Time Series Student Projects: Hypothesis Testing and Distributions
(The attached PDF file has better formatting.)
Updated: May 2, 2008
Jacob: What do the Durbin-Watson statistic, Bartlett’s test, and the Box-Pierce Q statistic evaluate?
Rachel: These tests evaluate if the sample autocorrelations of the residuals are statistically different from zero.
Jacob: How do these tests work? I understand the formulas, but I don’t get the intuition.
Rachel: To test the null hypothesis that the autocorrelations are zero, we need several assumptions about the distribution of sample autocorrelations. We explain the terms.
The autocorrelations of the residuals are not observed. If the ARIMA process is a good model for the time series, the autocorrelations of the residuals have a mean of zero.
The sample autocorrelation of the residuals are observed values that differ from zero. We estimate the standard error of the sample autocorrelations.
Jacob: Regression analysis uses t statistics and p-values to test hypotheses that a value is zero. Do we make assumptions about distributions?
Rachel: Hypothesis testing in regression analysis generally assumes that the residuals are normally distributed with a constant variance.
Jacob: How do the assumptions affect the hypothesis test?
Rachel: Suppose the sample autocorrelation of lag 1 is 8% and we want to test the hypothesis that the autocorrelation is actually zero. The null hypothesis assumes that the sample autocorrelation has a normal distribution with a mean of zero, but we don’t know the variance or the standard deviation (the square root of the variance) of the distribution.
If the standard deviation is 8%, the probability of the sample autocorrelation being greater in absolute value than 8% is about one third.
If the standard deviation is 4%, the probability of the sample autocorrelation being greater in absolute value than 8% is about 5%.
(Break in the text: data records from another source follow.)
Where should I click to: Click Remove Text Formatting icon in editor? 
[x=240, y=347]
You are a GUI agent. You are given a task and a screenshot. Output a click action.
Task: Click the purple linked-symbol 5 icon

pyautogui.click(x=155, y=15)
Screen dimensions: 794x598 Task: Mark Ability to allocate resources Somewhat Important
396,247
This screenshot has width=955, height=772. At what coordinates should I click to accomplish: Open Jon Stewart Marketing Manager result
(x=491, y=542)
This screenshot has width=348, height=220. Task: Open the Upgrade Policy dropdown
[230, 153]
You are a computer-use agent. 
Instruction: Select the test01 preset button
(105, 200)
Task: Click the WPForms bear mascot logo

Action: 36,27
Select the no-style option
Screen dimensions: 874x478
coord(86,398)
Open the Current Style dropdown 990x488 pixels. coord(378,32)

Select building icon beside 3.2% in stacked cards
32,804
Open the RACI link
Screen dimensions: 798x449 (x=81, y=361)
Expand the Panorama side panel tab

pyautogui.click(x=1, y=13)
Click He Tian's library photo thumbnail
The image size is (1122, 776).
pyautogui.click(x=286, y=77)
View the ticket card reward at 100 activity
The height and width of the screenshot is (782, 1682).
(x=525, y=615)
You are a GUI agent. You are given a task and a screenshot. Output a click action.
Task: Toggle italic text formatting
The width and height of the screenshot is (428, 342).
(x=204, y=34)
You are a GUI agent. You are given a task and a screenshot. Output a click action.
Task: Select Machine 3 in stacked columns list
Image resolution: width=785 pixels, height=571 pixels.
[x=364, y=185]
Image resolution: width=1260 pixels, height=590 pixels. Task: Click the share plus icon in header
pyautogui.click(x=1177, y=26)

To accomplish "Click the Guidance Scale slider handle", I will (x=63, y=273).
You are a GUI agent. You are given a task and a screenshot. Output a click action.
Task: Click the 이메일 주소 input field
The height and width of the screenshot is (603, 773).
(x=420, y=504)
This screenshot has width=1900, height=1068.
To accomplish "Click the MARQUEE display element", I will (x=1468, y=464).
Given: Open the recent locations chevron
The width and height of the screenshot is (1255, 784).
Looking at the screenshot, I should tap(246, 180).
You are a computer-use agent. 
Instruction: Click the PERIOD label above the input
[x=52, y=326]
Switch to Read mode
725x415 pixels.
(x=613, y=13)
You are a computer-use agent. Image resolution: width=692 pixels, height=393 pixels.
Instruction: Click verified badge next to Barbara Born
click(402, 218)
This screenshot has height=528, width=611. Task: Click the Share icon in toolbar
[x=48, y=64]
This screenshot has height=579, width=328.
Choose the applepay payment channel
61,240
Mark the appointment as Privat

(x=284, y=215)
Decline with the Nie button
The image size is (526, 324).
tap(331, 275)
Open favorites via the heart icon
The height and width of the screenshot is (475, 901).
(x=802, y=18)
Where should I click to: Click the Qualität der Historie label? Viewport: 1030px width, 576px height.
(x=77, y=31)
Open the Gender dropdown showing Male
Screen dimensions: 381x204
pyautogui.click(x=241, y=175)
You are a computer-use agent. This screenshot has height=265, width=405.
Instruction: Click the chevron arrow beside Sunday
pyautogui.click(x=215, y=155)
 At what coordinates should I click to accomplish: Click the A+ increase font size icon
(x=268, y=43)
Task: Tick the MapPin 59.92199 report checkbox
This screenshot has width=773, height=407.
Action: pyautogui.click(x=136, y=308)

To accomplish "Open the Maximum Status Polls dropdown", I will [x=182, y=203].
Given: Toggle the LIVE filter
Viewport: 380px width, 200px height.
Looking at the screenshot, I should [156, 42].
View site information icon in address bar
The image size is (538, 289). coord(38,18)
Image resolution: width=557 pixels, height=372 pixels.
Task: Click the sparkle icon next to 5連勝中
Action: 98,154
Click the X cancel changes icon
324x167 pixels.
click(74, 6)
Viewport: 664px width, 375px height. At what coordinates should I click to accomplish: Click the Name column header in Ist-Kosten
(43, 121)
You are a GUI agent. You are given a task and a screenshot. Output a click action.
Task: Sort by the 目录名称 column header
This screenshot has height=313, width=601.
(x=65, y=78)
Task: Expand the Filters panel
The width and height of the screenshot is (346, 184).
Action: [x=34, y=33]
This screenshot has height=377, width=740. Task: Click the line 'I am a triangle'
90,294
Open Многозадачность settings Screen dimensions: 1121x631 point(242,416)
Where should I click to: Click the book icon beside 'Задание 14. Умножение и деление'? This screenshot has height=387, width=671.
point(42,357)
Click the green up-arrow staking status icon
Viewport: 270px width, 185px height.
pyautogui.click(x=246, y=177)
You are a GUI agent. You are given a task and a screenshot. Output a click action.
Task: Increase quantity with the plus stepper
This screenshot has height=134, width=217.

Jacob: How do we estimate the variance of this distribution?
Rachel: Bartlett’s theorem says that the sample autocorrelations of a white noise process have a normal distribution with a variance of 1/T, where T is the number of observations. If the residuals are a white noise process, their sample autocorrelations are normally distributed with a standard deviation of 1//T.
Jacob: How does Bartlett’s test work?
Rachel: If the sample autocorrelations have a normal distribution with a mean of zero and a standard deviation of σ, then the probability of an observed sample autocorrelation being greater in absolute value
~ than 1.96σ is 5%.
~ than 1.45σ is 10%.
Jacob: Suppose we find that a sample autocorrelation exceeds 1.96σ. Do we infer that the sample autocorrelations are not a white noise process?
Rachel: That depends on the lag, the type of data, and the other sample autocorrelations. Suppose T = 400, 1//T = 5%, σ = 5%, 1.96σ . 10%, the data are monthly interest rates, and the sample autocorrelation of lag k is 12.5%.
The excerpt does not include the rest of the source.